The first thing I had to clarify when I spoke to Daniel Omondi Odhuno was his name. Depending on where I saw it, he was called just Daniel Omondi, Daniel Odhuno, or his full name. His explanation was more surprising than what I anticipated.
“In Kenya, if I were to introduce myself, I would introduce myself with all three names,” Omondi explained, “and each person would choose which name to call me. Here, people expect you to tell them what to call you. I often use just my first two names because I feel that is what people expect. Daniel is a given name, and Odhuno is a family name.”
His middle name, though, was most interesting of all. “In my culture, the Luo culture, we are named according to the time of day we are born. That is why I am called Omondi, which means I was born in the morning.”
Perhaps that bodes well for woodworkers, because in October 2006, Omondi was selected as winner of the award for Best in Show for a traditional furniture piece at the 11th Annual Providence Fine Furnishings Show in Rhode Island.
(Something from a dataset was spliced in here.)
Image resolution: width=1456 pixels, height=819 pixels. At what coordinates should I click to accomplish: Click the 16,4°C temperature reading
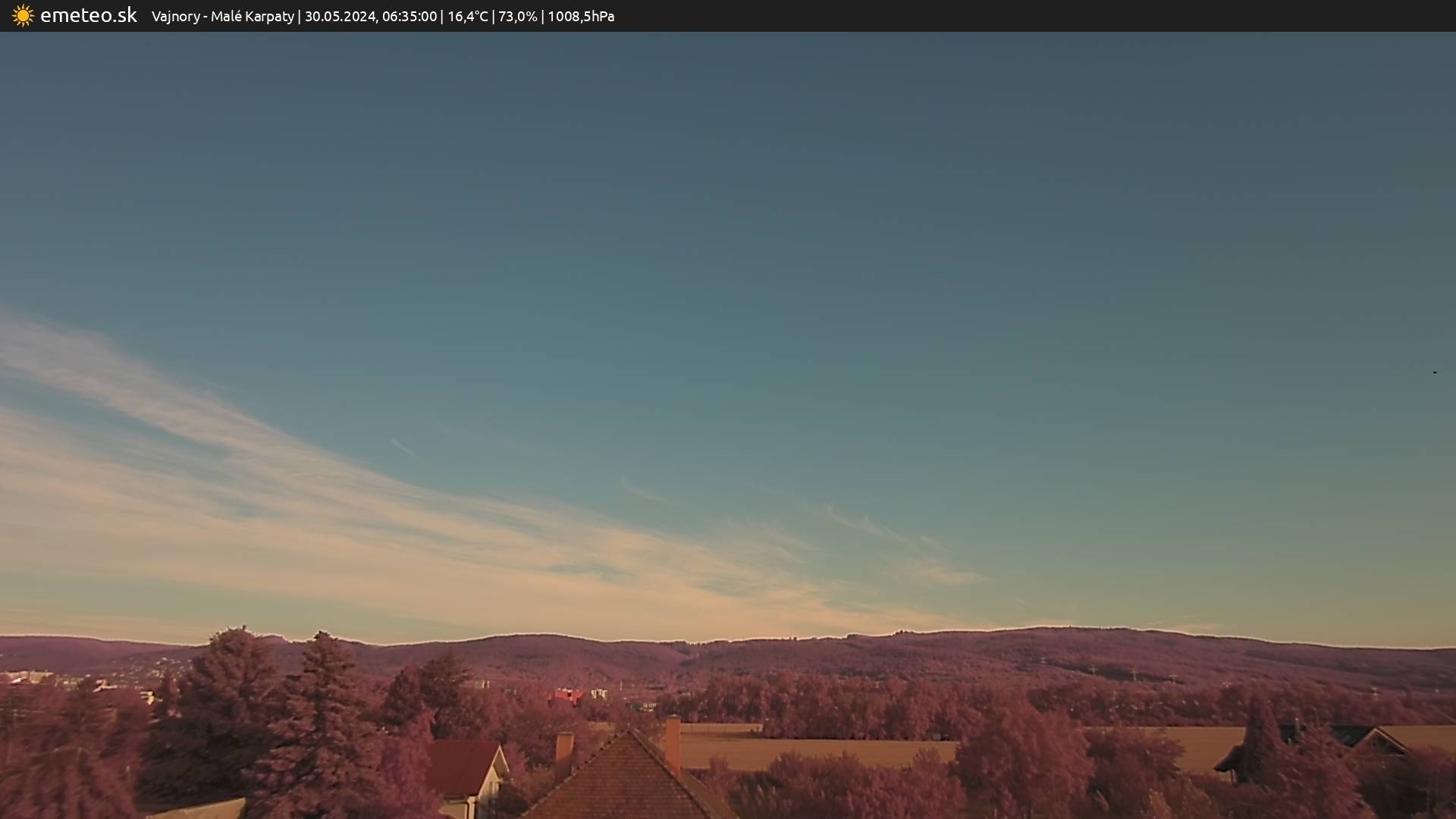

The fact that he is an accomplished woodworker should come as no surprise, though. He was, after all, raised to be just that.
“I grew up in Kenya,” Omondi explained. “My family owned a furniture building shop, and I started working there with my father at an early age. Consequently, after high school I started working in the family business, and did so for a little over a year before I went to a technical college to study woodworking. The reason was very direct. We applied for a government contract to build office furniture, which required an education certificate, so I went to school to get it. My father had also gone to a polytechnic, but he was busy building houses, so the plan was for me to get accredited so I could run the shop when he was absent.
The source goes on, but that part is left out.